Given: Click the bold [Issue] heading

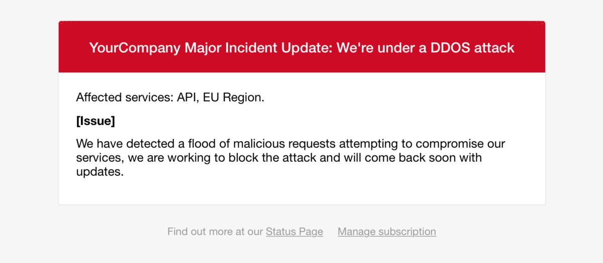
------------------------------------------------------------
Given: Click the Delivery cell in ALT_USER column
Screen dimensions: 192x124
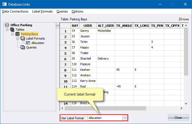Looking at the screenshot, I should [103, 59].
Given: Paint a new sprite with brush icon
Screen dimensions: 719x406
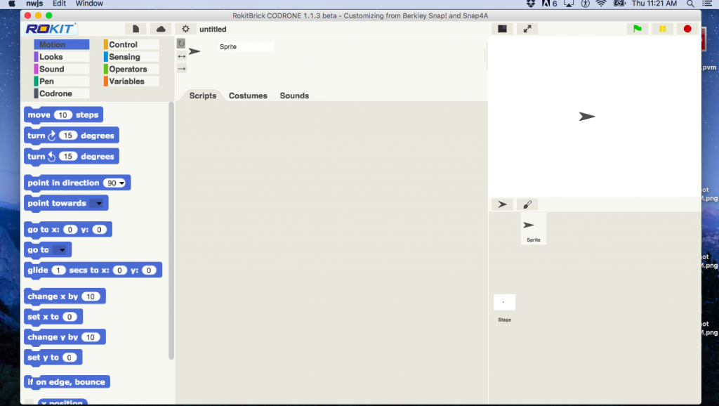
------------------------------------------------------------
Task to carry out – Go line by line through the listing and count every line that includes the word "Given". Only the total is needed.

Response box – 3